▶ **Exercise aim**
The answer must be an exact copy of the lines from the one containing "The height and width of the screenshot is (490, 680)." through the last line of the records, with no pictures.

▶ **Data provided**
━━━━━━━━━━━━━━━━

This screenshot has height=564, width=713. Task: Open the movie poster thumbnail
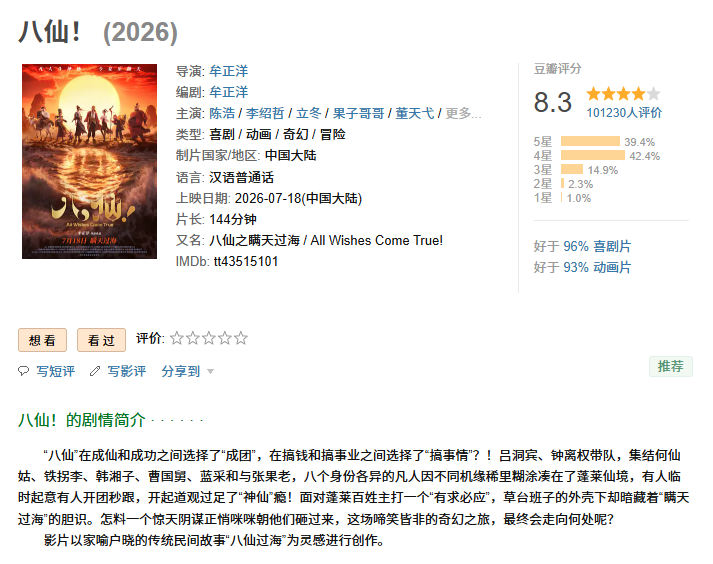pyautogui.click(x=90, y=161)
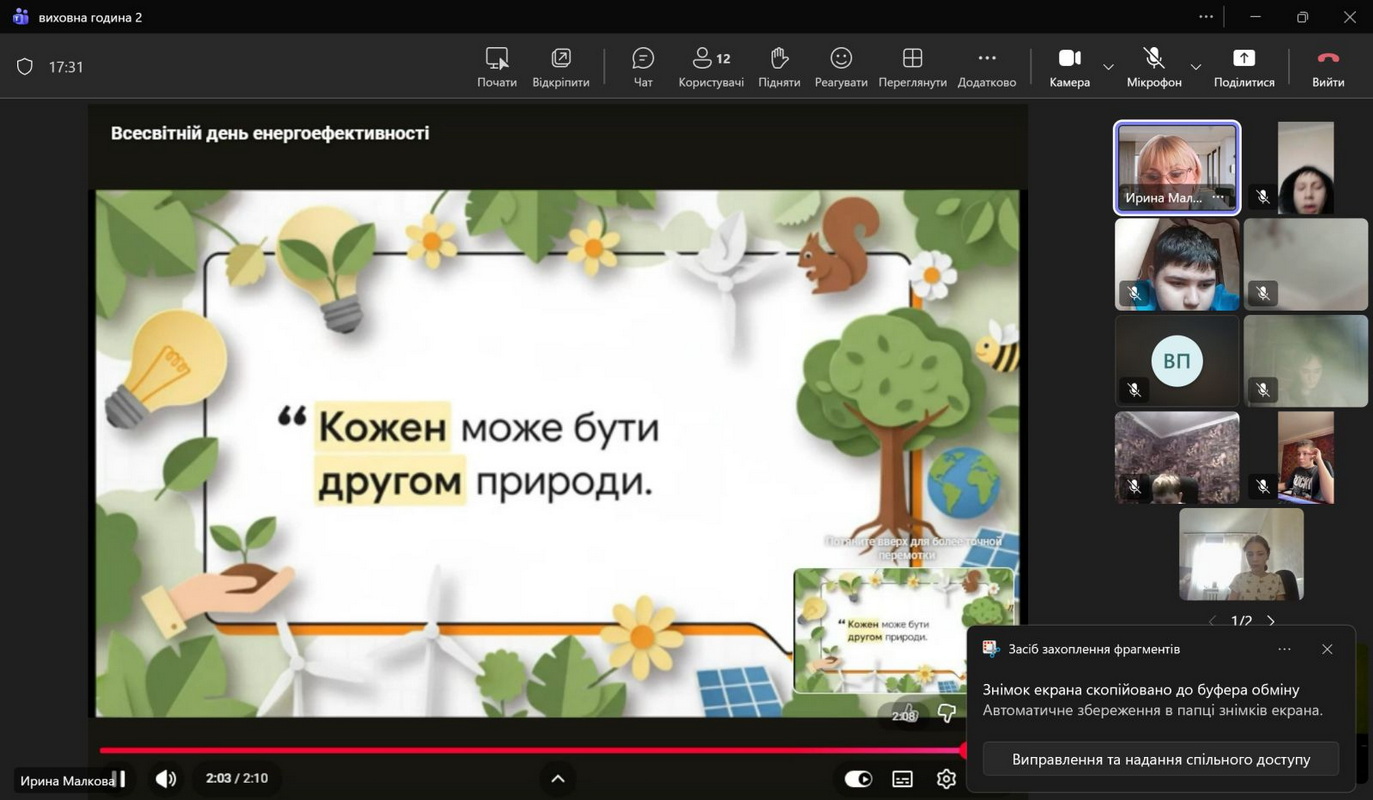Leave the meeting with Вийти
Screen dimensions: 1373x800
click(x=1327, y=67)
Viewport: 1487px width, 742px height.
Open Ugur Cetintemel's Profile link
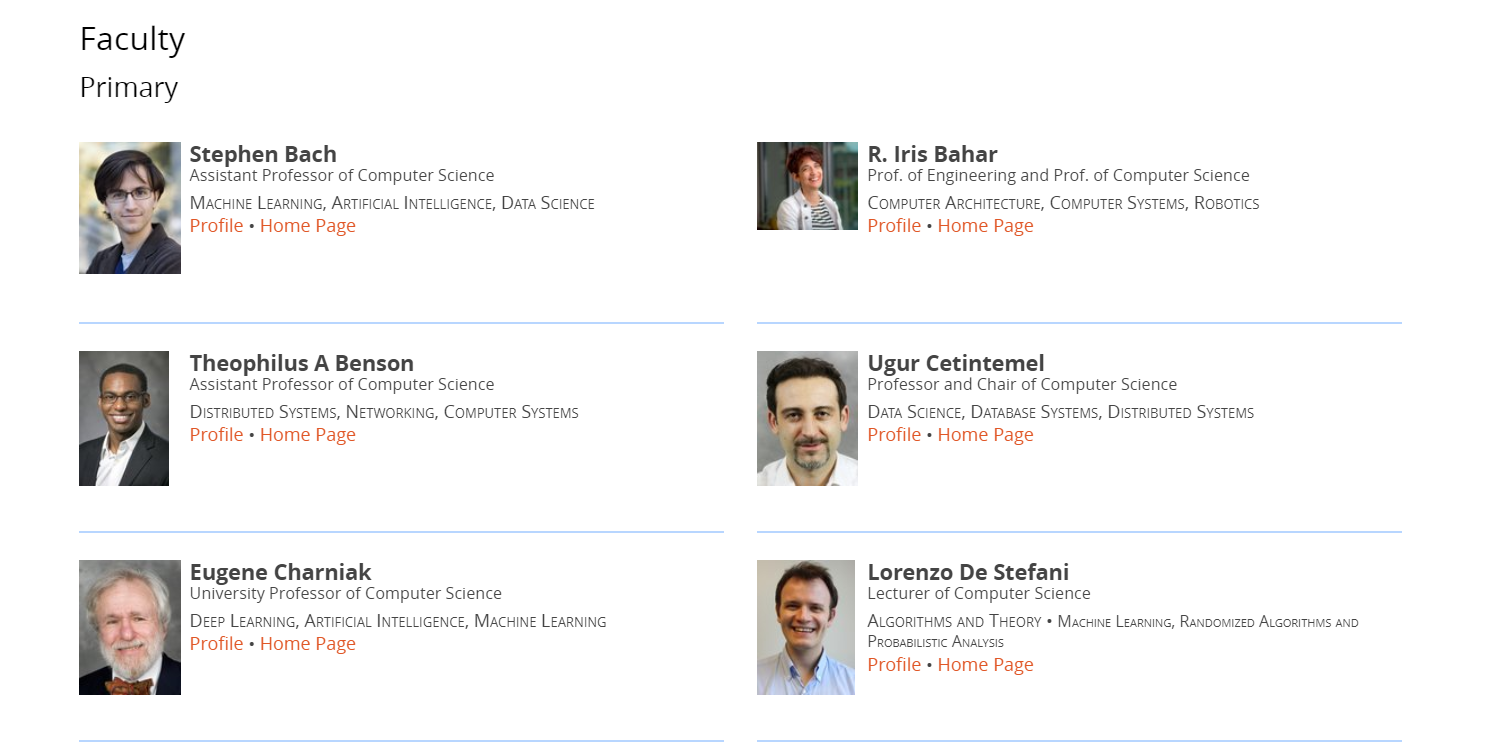(x=894, y=435)
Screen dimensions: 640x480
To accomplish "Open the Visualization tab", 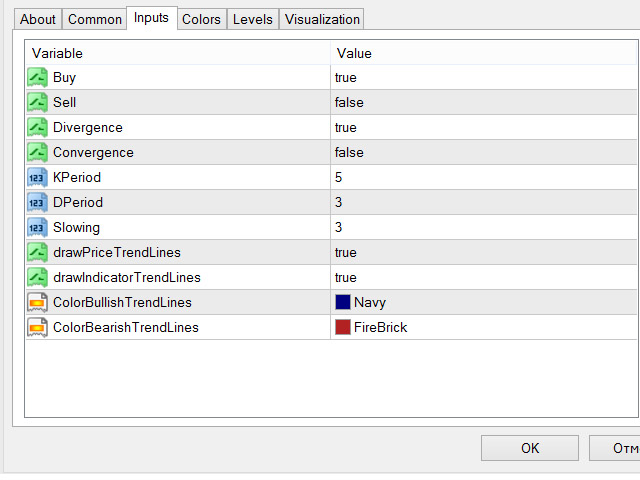I will 321,19.
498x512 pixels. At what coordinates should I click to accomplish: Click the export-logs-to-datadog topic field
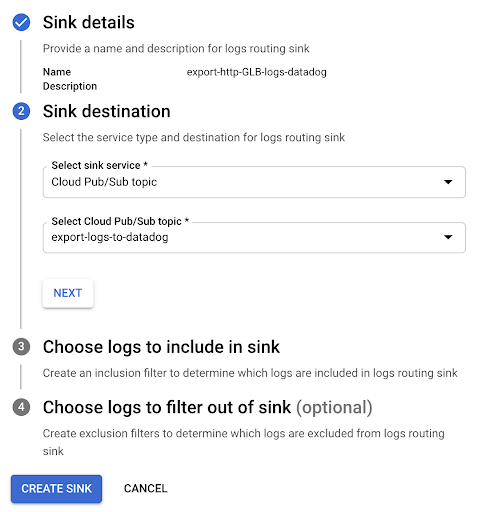point(254,237)
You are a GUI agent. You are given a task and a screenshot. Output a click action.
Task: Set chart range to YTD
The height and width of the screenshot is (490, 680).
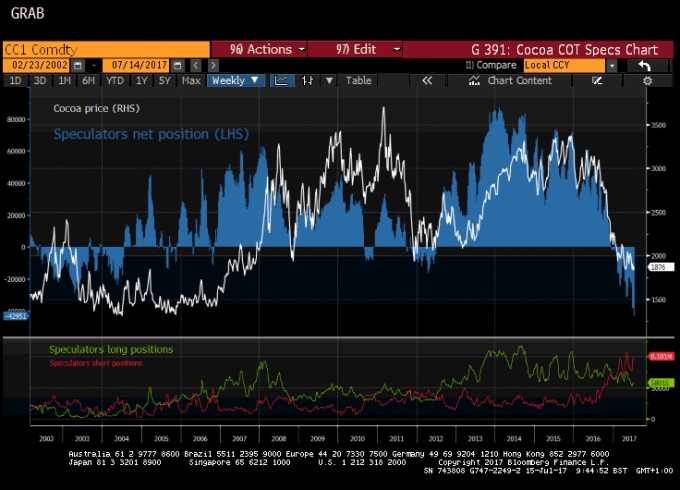point(115,80)
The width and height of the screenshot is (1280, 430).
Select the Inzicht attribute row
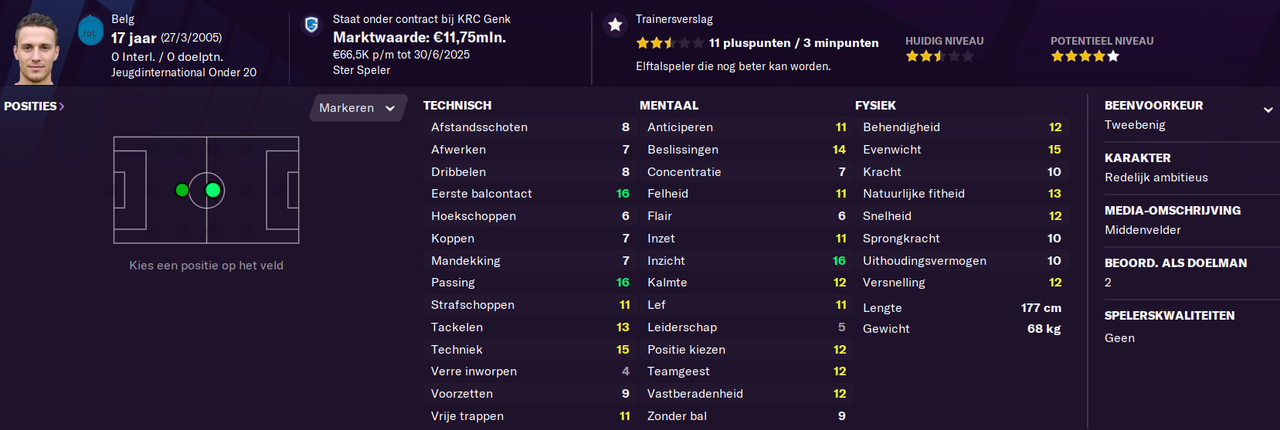pyautogui.click(x=745, y=261)
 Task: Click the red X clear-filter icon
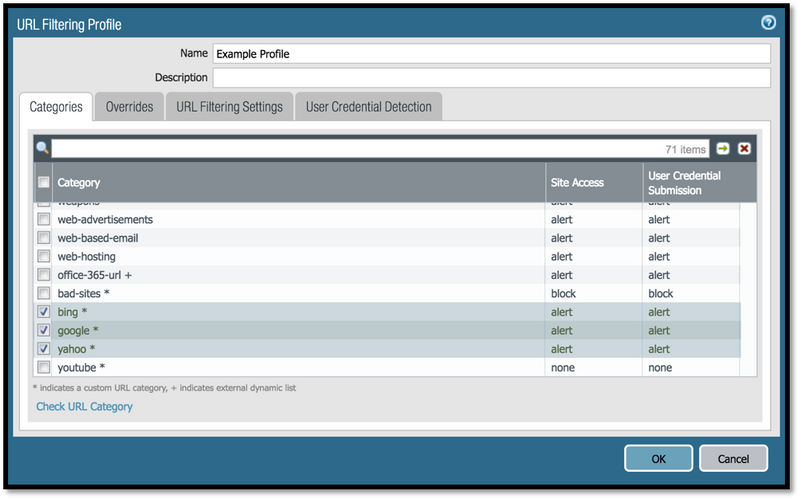click(744, 149)
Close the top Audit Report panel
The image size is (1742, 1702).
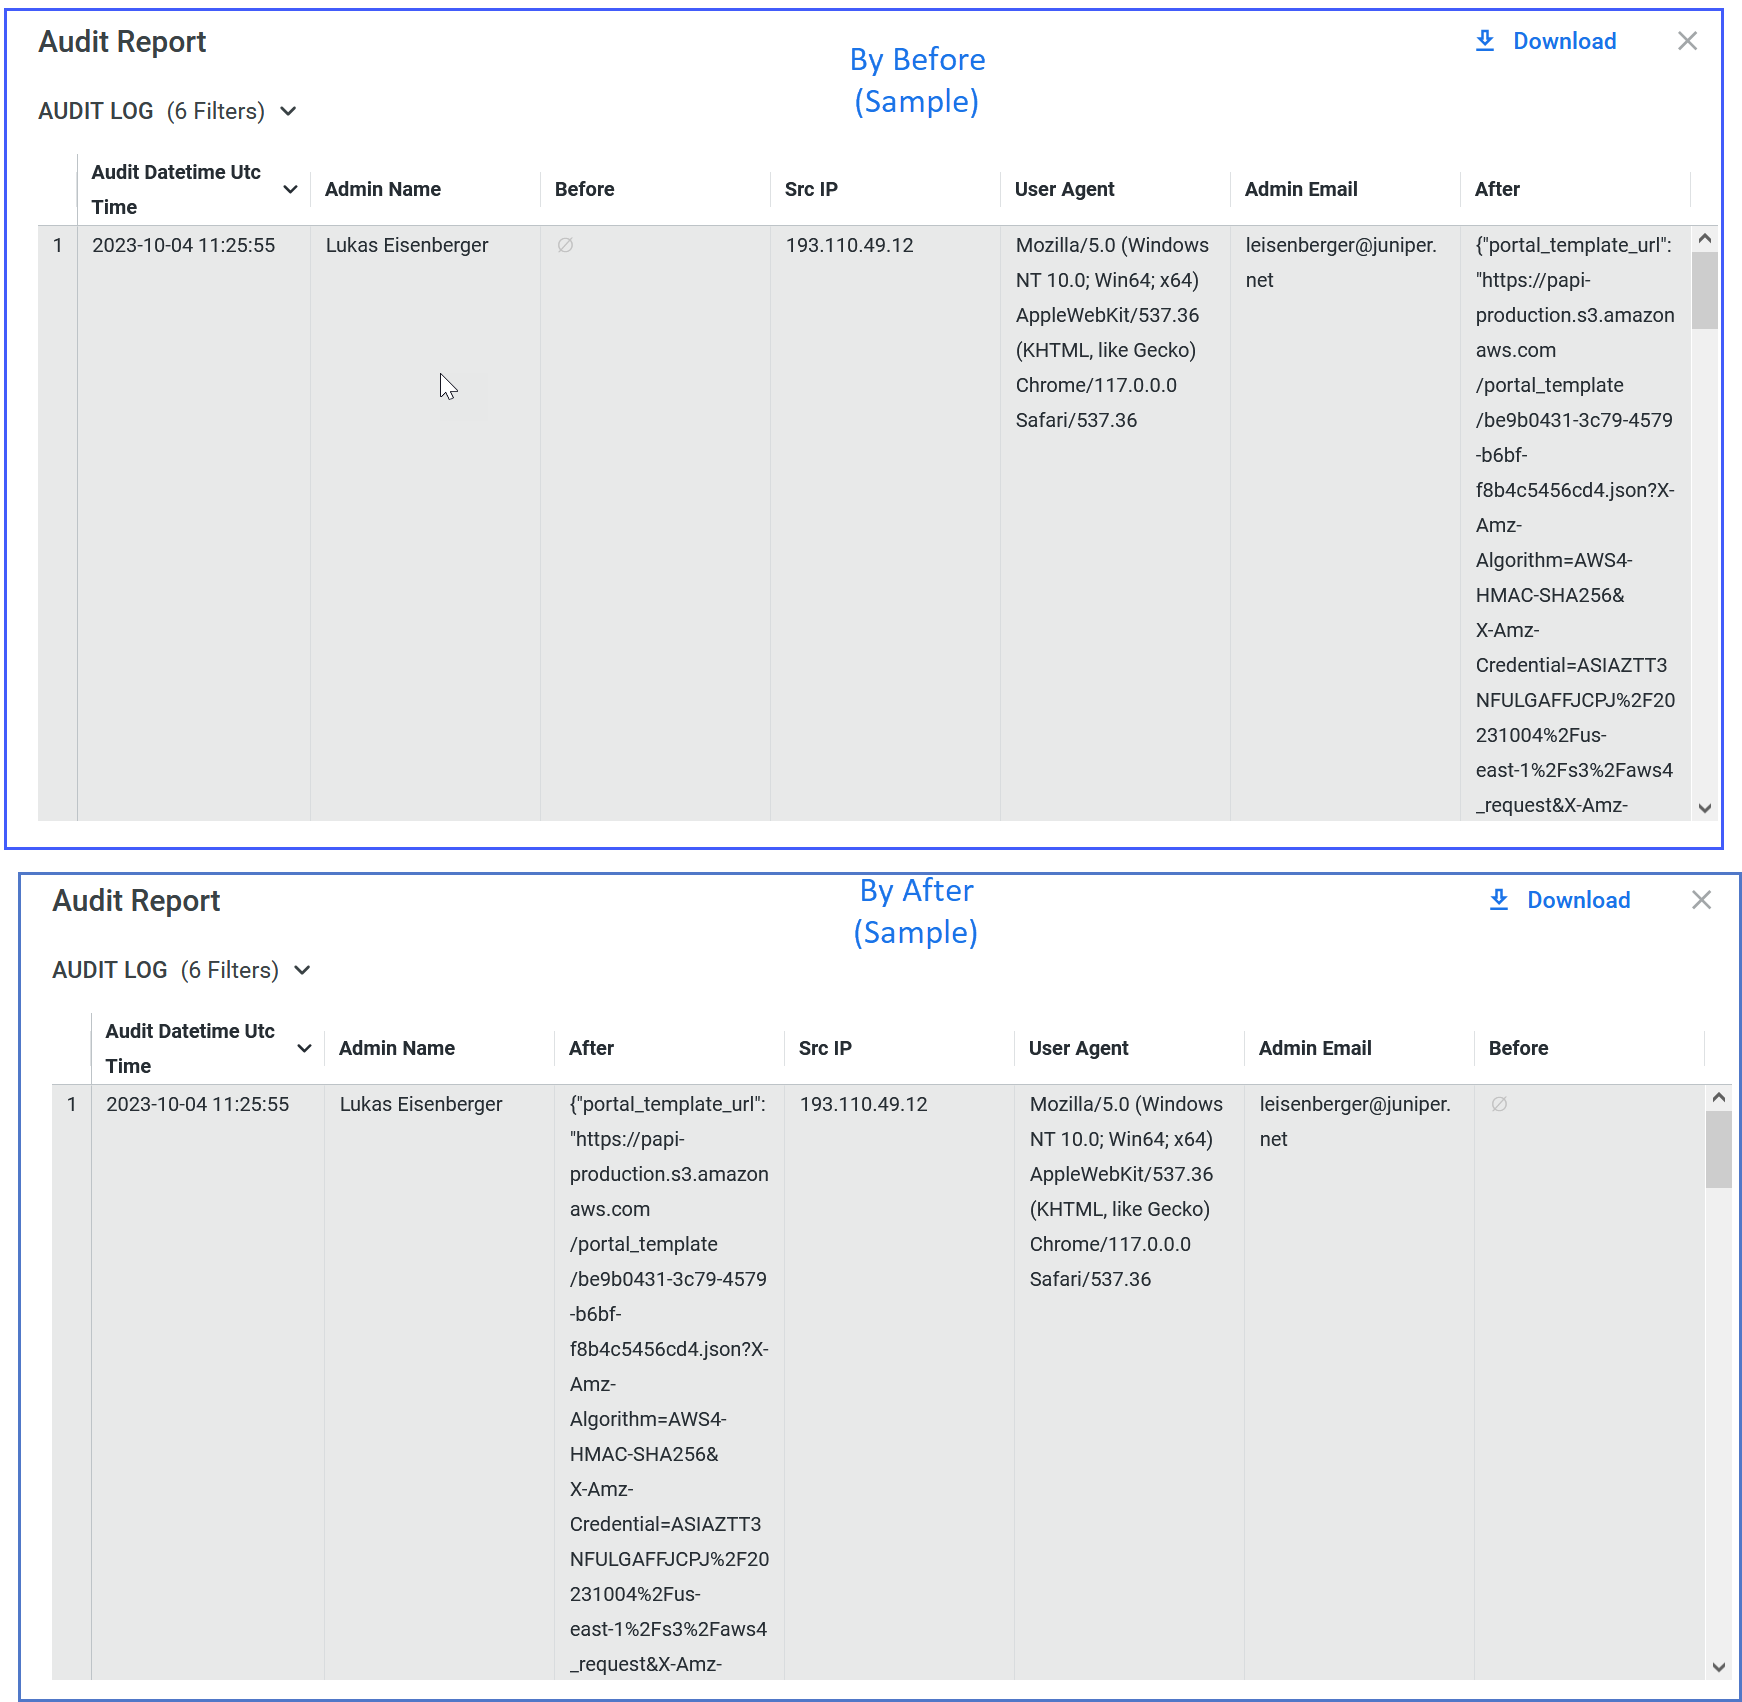(x=1687, y=41)
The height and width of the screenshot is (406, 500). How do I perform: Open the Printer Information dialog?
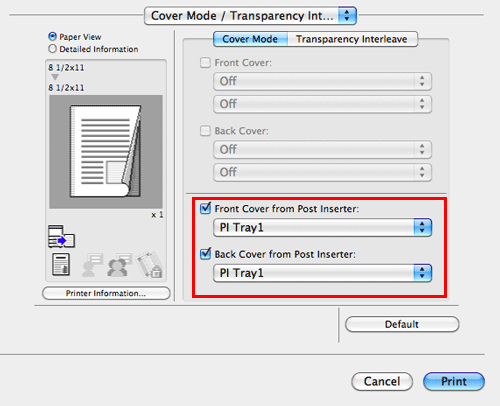point(106,293)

━━━━━━━━━━━━━━━━

▶ **Answer for this exercise**
The height and width of the screenshot is (490, 680).
point(115,80)
The width and height of the screenshot is (1280, 430).
Select the Inzicht attribute row
pyautogui.click(x=745, y=261)
 Task: Click the red X clear-filter icon
click(744, 149)
Close the top Audit Report panel
The image size is (1742, 1702).
(x=1687, y=41)
The height and width of the screenshot is (406, 500). How do I perform: Open the Printer Information dialog?
point(106,293)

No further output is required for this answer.